In this stage of capitalism’s crisis, the bourgeoisie can’t afford to substantially lift up the living conditions of the masses. Neoliberalism, late-stage capitalism’s tool for foisting the costs of the system’s crisis onto the lower classes, mandates that more austerity be carried out. Biden’s team has expressed this; Ted Kaufman, one of the members of Biden’s transition team, has said that “When we get in, the pantry is going to be bare. When you see what Trump’s done to the deficit…forget about Covid-19, all the deficits that he built with the incredible tax cuts. So we’re going to be limited.” This was a dishonest way to argue against the idea of Biden increasing federal spending on social benefits, confirming that these next few years will see a continuation of the austerity which brought U.S. proletarian conditions to its dire current state.


While resources for the unemployed get cut off ever more, and workers become ever more exploited, machines will take on an ever greater role behind producing profits. As anthropologist David Harvey has written, Marx “talks about the way that new technologies and knowledge become embedded in the machine: they’re no longer in the laborer’s brain, and the laborer is pushed to one side to become an appendage of the machine, a mere machine-minder. All of the intelligence and all of the knowledge, which used to belong to the laborers, and which conferred upon them a certain monopoly power vis-à-vis capital, disappear.” The hope of the U.S. capitalist ruling class is that through taking this dynamic to its logical conclusion via the grand technological schemes of the “Fourth Industrial Revolution,” the empire’s flow of capital will be sustained.


And even more importantly, they hope that the dynamic Harvey describes where automation takes bargaining power out of the hands of workers renders the U.S. proletariat unable to challenge the system. In 2019, the National Security Commission on Artificial Intelligence-a governmental body created in 2018 to help tech companies partner with the intelligence community and the military-created a document which explained the plans that this circle of technocrats have for the country’s future. They aim to make streets typically blanketed with cameras, to totally replace retail with a home delivery system, to completely move towards self-driving cars, and to normalize an “internet of things” where all of people’s household appliances are connected to the internet.

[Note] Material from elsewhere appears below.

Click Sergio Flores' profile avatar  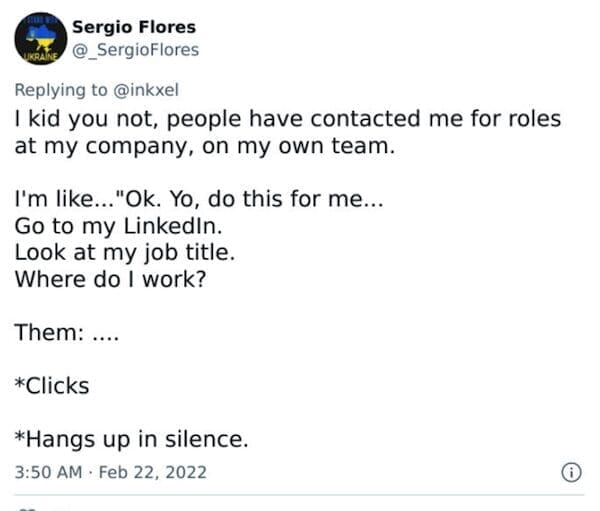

For the means of production, this will entail a vast transfer of labor roles over to machines, given the phasing out of retail and home delivery jobs. And for the class struggle, this will mean a drastic expansion of the surveillance powers of the capitalist state, along with an upgrade of the militarized police state’s technology and more opportunities to carry out censorship against anti-imperialist journalists.

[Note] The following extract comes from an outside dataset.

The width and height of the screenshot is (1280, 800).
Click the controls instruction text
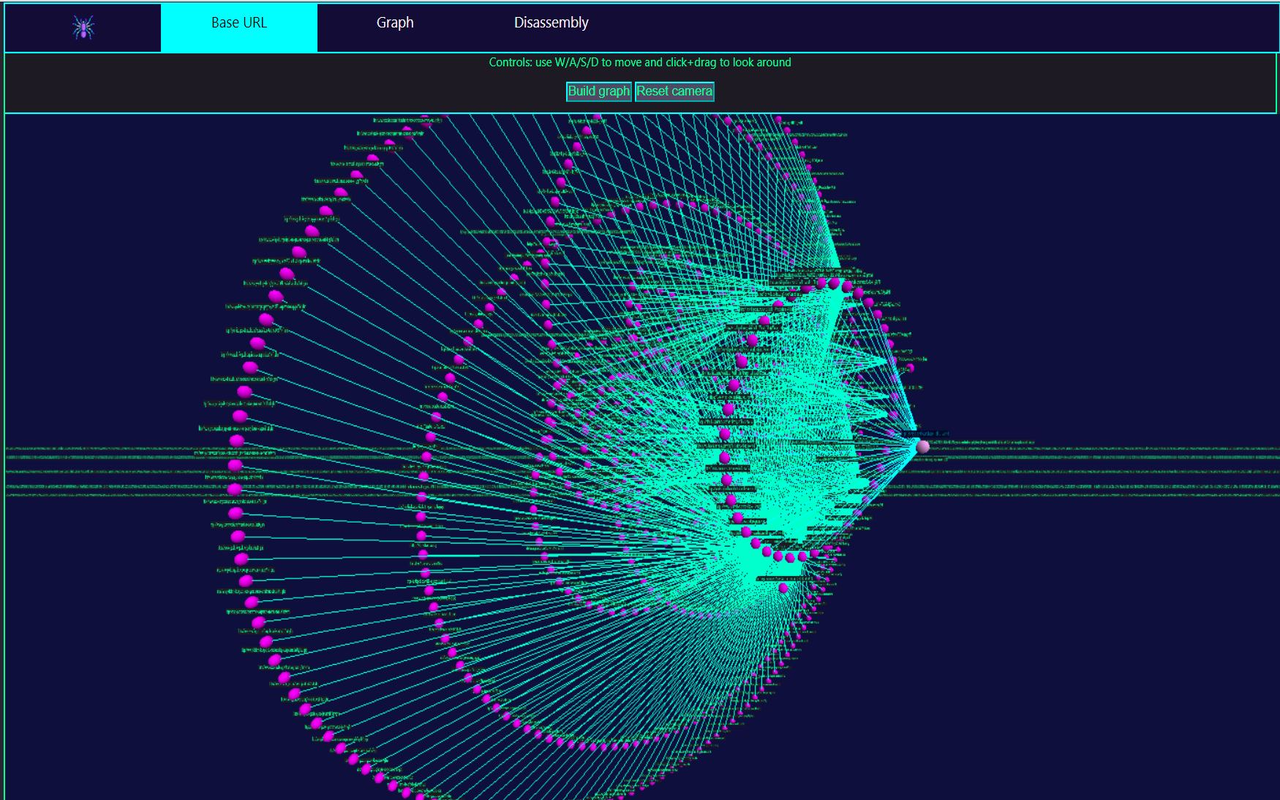tap(640, 62)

Through these measures, the U.S. bourgeoisie aims to make the proletariat more lacking in resources, more heavily exploited, more demoralized, more heavily policed and surveilled, and more cut off from information that can challenge the constant stream of war propaganda. As automation and the concentration of the job market into Big Tech continue, the tens of millions who’ve lost their jobs this past year will remain unemployed, and much of the population will find themselves excluded even from the relative advantage of being proletarians.

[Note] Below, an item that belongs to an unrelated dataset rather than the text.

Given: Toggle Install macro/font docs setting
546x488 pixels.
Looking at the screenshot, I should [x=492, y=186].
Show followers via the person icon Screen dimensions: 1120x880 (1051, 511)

Will the ruling class be able to keep up profits in this near future? Maybe, but they’ll also have to face the vast potential for uprisings that will come from alienating so many of the people. And we can be certain that they won’t win the war for economic primacy against Russia and China, causing them to pour even more resources into military buildup against these countries and therefore further exacerbate the empire’s internal contradictions.